* **ТЕКСТ**:
● ● ● ● ●

Новость про то, что Сафмар (семьи Михаила) Гуцериева заключил сделку с Трастом — хорошая новость. Мы находились в контакте с руководством Открытия. И, надо сказать, что компании Гуцериева нормально обслуживают кредиты.
Что касается ситуации в целом, не знаю, почему ЦБ не уследил. Ведь Банк России давно боролся с проблемой кредитования банками их собственников. Практически каждый из рухнувших банков кредитовал собственников на большие операции. Все-таки среди крупных компаний не так много заемщиков, которые не смогли бы погасить кредиты.
У нас существует большая задолженность у крупных заемщиков, но позитивный фактор для них – это снижение ставок. Становится дешевле обслуживать кредиты. Так всегда: есть крупный клиент, с ним есть соглашение, что он платит столько-то, но когда снижают ставки, то все клиенты, хоть и не сразу, приходят с вопросами о снижении ставок. Разве откажешь? С крупными компаниями трудно спорить. На практике мы часто снижаем ставки.
Очевидно, что ставки будут идти вниз. Если так, то высокую маржу уже не получишь. В Европе базовая ставка отрицательная, но и ставки по коммерческим кредитам находятся на минимальном уровне, так что маржинальность крайне низкая. У нас тоже по мере снижения инфляции и ключевой ставки пространство для маневра сужается, и в долгосрочной перспективе маржа банковского сектора будет сокращаться, так что определенная угроза для прибыльности банков присутствует. Когда мы просили снижения ставок, председатель ЦБ (Эльвира Набиуллина) меня предупреждала, что мы еще поплачем.

● ● ● ● ●

* **ЧТО СДЕЛАТЬ**:
1. Какая базовая ставка в Европе, согласно тексту о кредитах и ставках?
2. Соответствуют ли тексту о кредитах и ставках следующие утверждения? Для каждого ответьте «да» или «нет» и приведите решающие слова из текста.
(a) Компании Гуцериева нормально обслуживают кредиты.
(b) На практике ставки для крупных клиентов снижают редко.
(c) В Европе ставки по коммерческим кредитам находятся на высоком уровне.
3. Изложите суть текста о кредитах и ставках в двух предложениях.
Записи ниже — отдельный материал, с текстом о кредитах и ставках они не связаны.

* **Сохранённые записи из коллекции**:
● ● ● ● ●

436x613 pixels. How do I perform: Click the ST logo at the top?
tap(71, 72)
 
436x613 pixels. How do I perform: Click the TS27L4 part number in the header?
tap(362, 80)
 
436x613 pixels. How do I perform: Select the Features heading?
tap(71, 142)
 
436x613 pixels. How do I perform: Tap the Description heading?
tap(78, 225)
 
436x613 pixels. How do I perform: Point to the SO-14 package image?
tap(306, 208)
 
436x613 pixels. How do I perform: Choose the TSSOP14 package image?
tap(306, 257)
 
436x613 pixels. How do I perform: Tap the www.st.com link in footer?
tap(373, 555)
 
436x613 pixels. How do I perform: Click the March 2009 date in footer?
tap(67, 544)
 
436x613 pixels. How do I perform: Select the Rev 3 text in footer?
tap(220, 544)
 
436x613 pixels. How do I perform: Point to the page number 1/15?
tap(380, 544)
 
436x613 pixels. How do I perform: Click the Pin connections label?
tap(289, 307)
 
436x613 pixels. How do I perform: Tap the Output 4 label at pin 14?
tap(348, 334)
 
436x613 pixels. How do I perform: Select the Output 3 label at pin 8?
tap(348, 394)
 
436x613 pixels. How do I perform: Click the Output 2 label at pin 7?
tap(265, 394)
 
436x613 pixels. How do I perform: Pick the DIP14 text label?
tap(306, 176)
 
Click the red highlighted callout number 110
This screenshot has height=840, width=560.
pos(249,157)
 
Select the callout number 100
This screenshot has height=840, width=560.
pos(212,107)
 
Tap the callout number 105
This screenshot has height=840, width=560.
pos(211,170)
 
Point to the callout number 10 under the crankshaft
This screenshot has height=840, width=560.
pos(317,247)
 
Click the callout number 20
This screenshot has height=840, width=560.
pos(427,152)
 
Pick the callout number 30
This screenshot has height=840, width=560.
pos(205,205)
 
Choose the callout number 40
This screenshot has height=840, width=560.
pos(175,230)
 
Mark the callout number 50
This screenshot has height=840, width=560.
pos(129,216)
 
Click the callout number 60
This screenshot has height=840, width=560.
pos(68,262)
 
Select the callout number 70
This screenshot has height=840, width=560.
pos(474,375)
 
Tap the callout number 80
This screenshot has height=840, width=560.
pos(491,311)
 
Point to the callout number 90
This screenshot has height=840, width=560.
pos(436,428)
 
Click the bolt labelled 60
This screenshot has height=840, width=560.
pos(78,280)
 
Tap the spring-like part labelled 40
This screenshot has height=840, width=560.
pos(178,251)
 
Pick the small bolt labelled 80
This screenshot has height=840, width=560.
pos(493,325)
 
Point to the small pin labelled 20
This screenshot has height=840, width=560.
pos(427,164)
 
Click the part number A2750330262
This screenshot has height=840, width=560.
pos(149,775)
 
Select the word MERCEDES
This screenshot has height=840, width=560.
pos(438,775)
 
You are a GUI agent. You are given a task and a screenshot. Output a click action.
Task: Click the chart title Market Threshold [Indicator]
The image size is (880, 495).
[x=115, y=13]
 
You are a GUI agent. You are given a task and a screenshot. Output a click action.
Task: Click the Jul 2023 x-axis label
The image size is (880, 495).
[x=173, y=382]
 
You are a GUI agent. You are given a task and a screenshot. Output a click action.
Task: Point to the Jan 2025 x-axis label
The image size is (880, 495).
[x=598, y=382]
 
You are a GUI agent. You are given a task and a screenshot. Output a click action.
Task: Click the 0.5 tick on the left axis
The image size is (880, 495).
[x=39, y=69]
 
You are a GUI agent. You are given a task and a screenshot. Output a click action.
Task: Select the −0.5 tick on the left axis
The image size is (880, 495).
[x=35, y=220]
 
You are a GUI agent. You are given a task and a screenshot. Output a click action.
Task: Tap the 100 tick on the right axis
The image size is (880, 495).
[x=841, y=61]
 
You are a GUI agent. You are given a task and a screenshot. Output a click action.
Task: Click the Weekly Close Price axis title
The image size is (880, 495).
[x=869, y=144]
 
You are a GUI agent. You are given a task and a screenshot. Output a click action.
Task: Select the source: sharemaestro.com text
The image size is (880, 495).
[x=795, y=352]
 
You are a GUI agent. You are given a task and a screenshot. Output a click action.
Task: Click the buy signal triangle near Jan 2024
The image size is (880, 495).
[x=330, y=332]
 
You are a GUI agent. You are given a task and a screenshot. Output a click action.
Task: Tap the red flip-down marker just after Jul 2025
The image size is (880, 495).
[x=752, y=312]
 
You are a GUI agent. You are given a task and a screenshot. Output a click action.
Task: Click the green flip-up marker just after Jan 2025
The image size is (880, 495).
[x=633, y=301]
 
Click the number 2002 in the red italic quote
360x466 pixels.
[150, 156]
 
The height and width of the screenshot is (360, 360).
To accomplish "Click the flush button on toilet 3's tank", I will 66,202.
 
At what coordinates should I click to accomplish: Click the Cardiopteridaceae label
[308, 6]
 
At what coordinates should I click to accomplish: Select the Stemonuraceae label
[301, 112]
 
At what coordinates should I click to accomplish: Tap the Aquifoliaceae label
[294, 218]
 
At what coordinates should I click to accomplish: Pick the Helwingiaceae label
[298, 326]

● ● ● ● ●

* **РЕЗУЛЬТАТЫ**:
1. Отрицательная.

2.
(a) Да: «компании Гуцериева нормально обслуживают кредиты».
(b) Нет: «На практике мы часто снижаем ставки».
(c) Нет: «ставки по коммерческим кредитам находятся на минимальном уровне».

3. Сделка Сафмара с Трастом названа хорошей новостью, а ЦБ, по мнению автора, не уследил за тем, что банки кредитуют своих собственников. Снижение ставок облегчает крупным заемщикам обслуживание кредитов, но в долгосрочной перспективе сокращает маржу банковского сектора и создает угрозу прибыльности банков.